L’année dernière, une centaine d’universitaires ont signé une lettre ouverte dans laquelle ils demandaient que l’Allemagne ouvre immédiatement ses collections africaines aux chercheurs afin d’examiner les conditions de leur obtention. Cet appel est arrivé un an après que la ministre de la Culture allemande a expliqué comment les musées du pays se devaient d’enquêter sur la provenance des artefacts étrangers.

Quant aux bronzes du Bénin, le Forum consacrera deux grandes salles à une exposition sur le Bénin qui présentera les mille ans d’histoire du royaume ainsi que le pillage perpétré par les Britanniques en 1897. Par ailleurs, en 2018, le musée ethnologique de Berlin s’est joint à une poignée d’autres musées européens pour annoncer le prêt de certains bronzes à l’inauguration d’un nouveau musée au Nigeria. Néanmoins, d’aucuns soutiennent que ces objets devraient tout simplement être restitués.

Pour Häntzschel, le débat sur la restitution « n’est pas qu’une question de propriété. Il s’agit plutôt de se confronter à son passé, de savoir quoi en faire. »

En plaçant ces objets africains dans des expositions pour les déclarer œuvres d’art, indique Rittmeier, nous les « dissocions de leur ancienne utilisation, nous les empêchons d’être touchés, ressentis. » Cela « coupe les liens avec leur histoire. »

Au lieu d’exposer simplement ces artefacts africains à la vue des amateurs de musée, certains suggèrent de repenser l’expérience même du musée. Plutôt que de déambuler à travers les différentes salles, les visiteurs pourraient se voir proposer des visites guidées et des conférences sur une collection particulière, menées par des conservateurs qui ont consacré leur vie à la compréhension de leur signification historique.

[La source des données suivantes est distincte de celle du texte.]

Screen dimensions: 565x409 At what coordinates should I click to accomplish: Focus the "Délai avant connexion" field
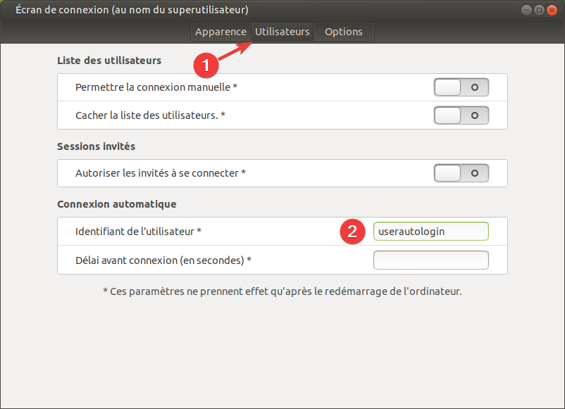click(x=430, y=260)
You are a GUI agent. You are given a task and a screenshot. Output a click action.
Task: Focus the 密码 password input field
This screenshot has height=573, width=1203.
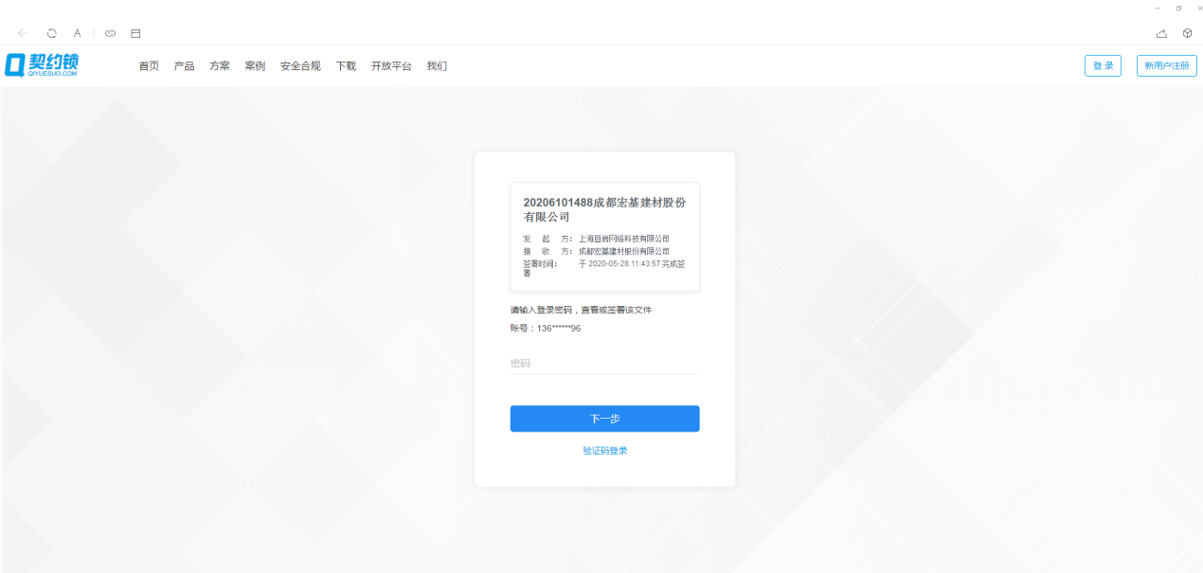(604, 364)
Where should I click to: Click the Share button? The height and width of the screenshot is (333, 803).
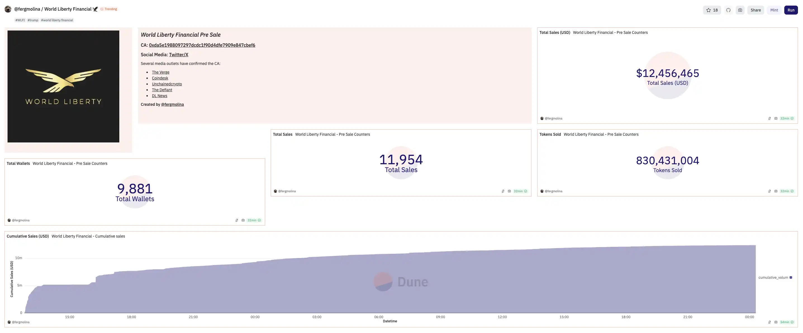(x=755, y=10)
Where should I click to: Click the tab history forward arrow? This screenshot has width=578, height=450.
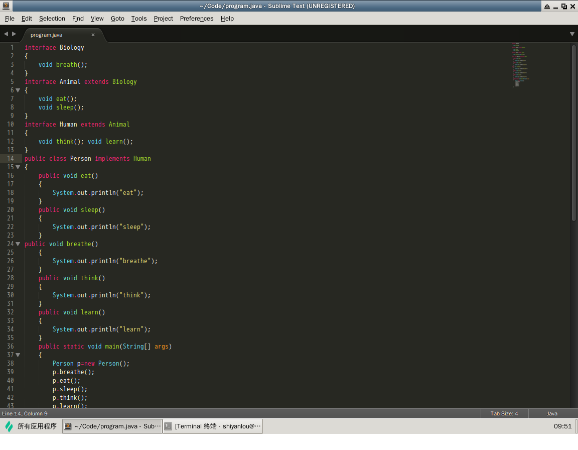click(x=14, y=34)
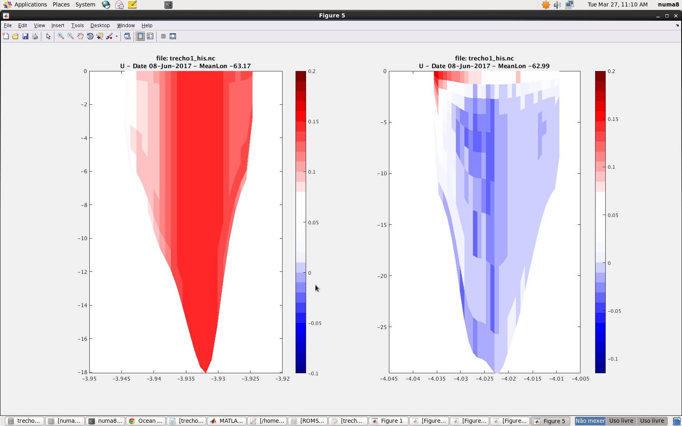Viewport: 682px width, 426px height.
Task: Print the figure using the printer icon
Action: point(35,37)
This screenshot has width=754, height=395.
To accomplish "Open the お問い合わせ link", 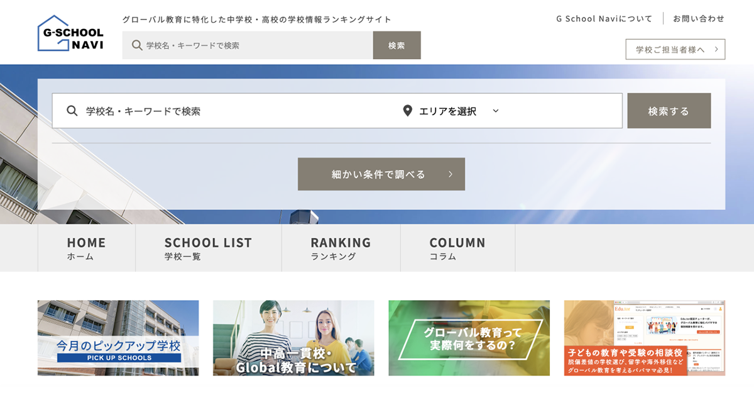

« À leur place, j’aurais totalement changé le concept de musée anthropologique, » déclare Emeka, la jeune diplômée en histoire de l’art. Un musée, ajoute-t-elle, ne devrait pas être un édifice statique, mais quelque chose de vivant. Les 644 millions d’euros investis dans la construction du Humboldt Forum auraient pu être mieux dépensés en faisant venir des anthropologues angolais en Allemagne pour assurer la présentation des artefacts angolais, ou en voyageant à travers l’Angola pour atteindre des communautés qui ne peuvent pas visiter les « musées universels » de pays auxquels ils n’ont pas accès.

Jacob Kushner s’intéresse aux enjeux de l’ethnicité, de la migration, de la santé, de la faune et des droits de l’Homme en Afrique, en Allemagne et aux Caraïbes.

Cet article a initialement paru sur le site nationalgeographic.com en langue anglaise.